Nel 558, il vescovo Ferreol di Uzès ordinò agli ebrei della sua diocesi di convertirsi al cattolicesimo, espellendo coloro che non abbandonavano la loro fede. Successivamente, nel 694, i vescovi cattolici decretarono che gli ebrei erano traditori e che i loro beni dovevano essere confiscati, condannandoli alla schiavitù perpetua. Inoltre, nel 654, il re di Toledo Recceswinth proibì agli ebrei di celebrare il Sabato, seguire le leggi alimentari e matrimoniali, e praticare la circoncisione dei loro figli. Infine, nel 633, il IV Concilio di Toledo li descrisse come ministri dell’Anticristo, ordinando che tutti gli ebrei fossero battezzati.

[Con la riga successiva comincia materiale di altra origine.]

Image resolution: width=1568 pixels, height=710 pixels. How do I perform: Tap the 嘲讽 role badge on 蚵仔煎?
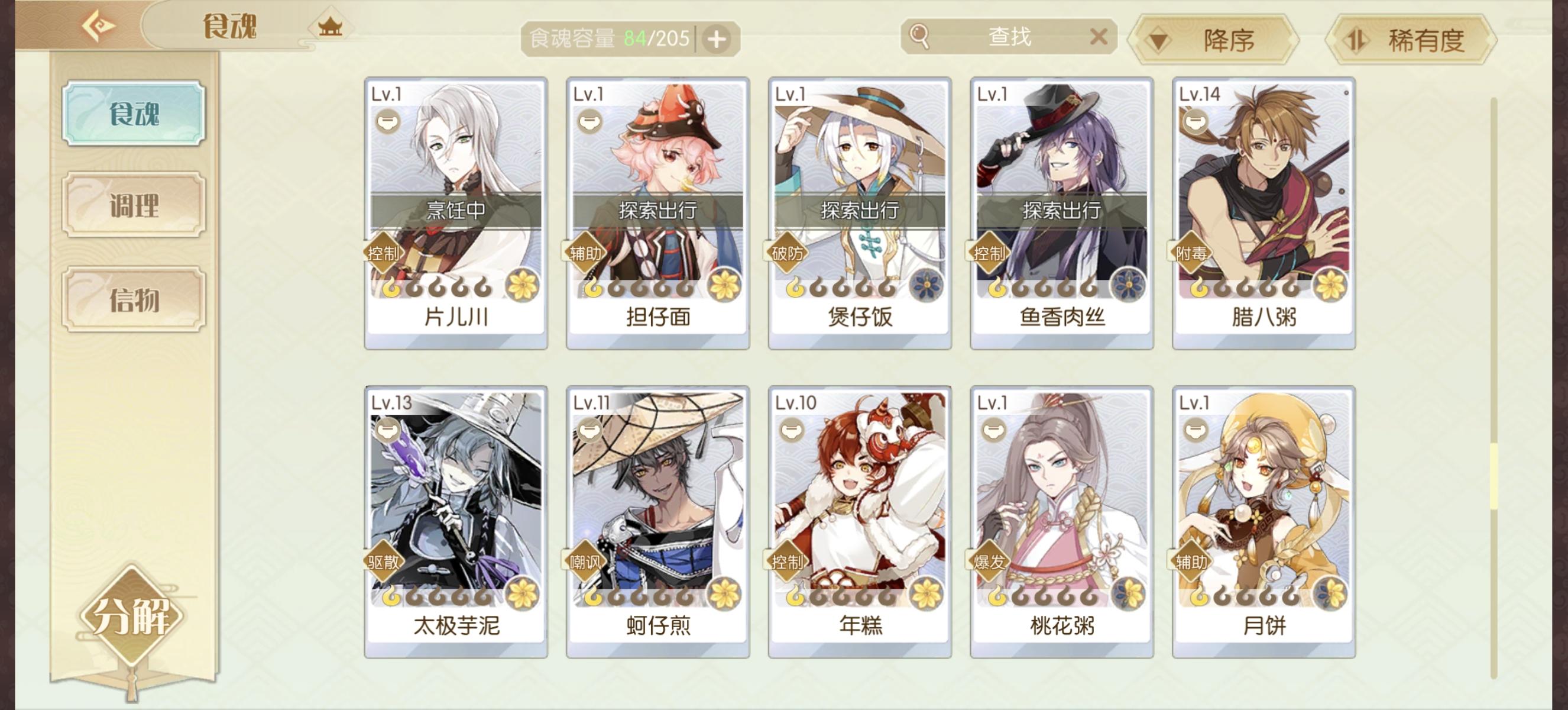(x=584, y=561)
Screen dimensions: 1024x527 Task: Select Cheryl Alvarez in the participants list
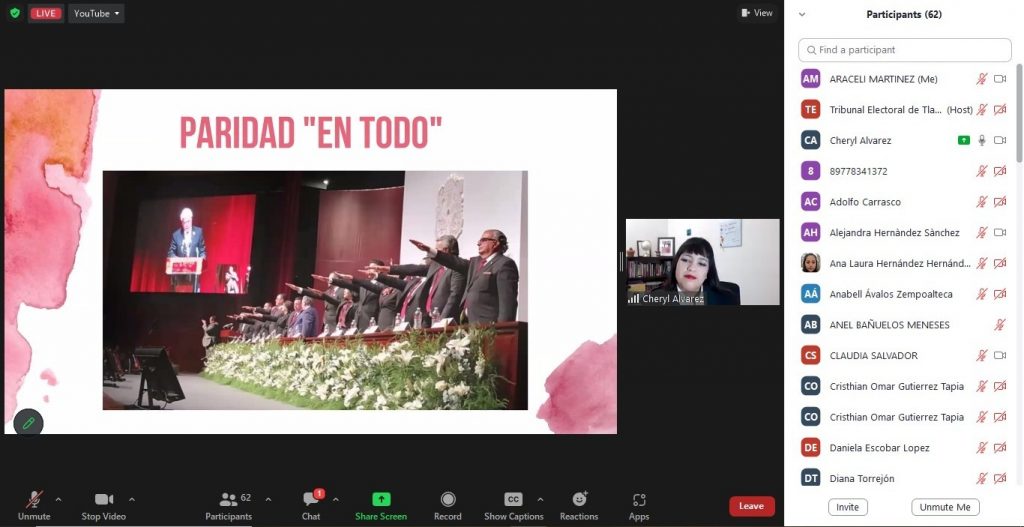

Nella primavera del 711, un esercito musulmano guidato da Tariq ibn Ziyad, al servizio del governatore arabo Musa ibn Nusayr, invase l’Iberia. A Guadalete, sconfissero rapidamente il re dei Visigoti, Roderick (Luthariq), e marciarono verso nord, raggiungendo la capitale visigota di Toledo. Sia le fonti latine che arabe attestano che gli ebrei della città “aprirono le porte di Toledo” a Tariq, aiutandolo nella conquista. Tariq lasciò Toledo affidandone la custodia a una guarnigione di soldati ebrei, che si ribellarono contro i Visigoti cattolici e aprirono loro le porte. Quando il maestro di Tariq, Musa ibn Nusayr, giunse in Iberia con una grande forza araba, conquistò Siviglia e, come Tariq, la affidò ai suoi abitanti ebrei fino al suo ritorno.
Se gli ebrei dell’Iberia non fossero stati vittime di tali crudeltà da parte dei loro vicini cristiani, è improbabile che si sarebbero rivolti a loro. Tuttavia, con l’invasione musulmana, questo popolo oppresso assaggiò una libertà che non aveva mai conosciuto prima, e che durò per secoli. Non c’è esempio più significativo di convivenza tra ebrei e musulmani come in al-Andalus, dove gli ebrei non solo combatterono fianco a fianco con i loro “cugini” musulmani, ma sotto i califfati nati dalle conquiste, vissero come un popolo libero e influente, raggiungendo le posizioni più elevate nella nuova società.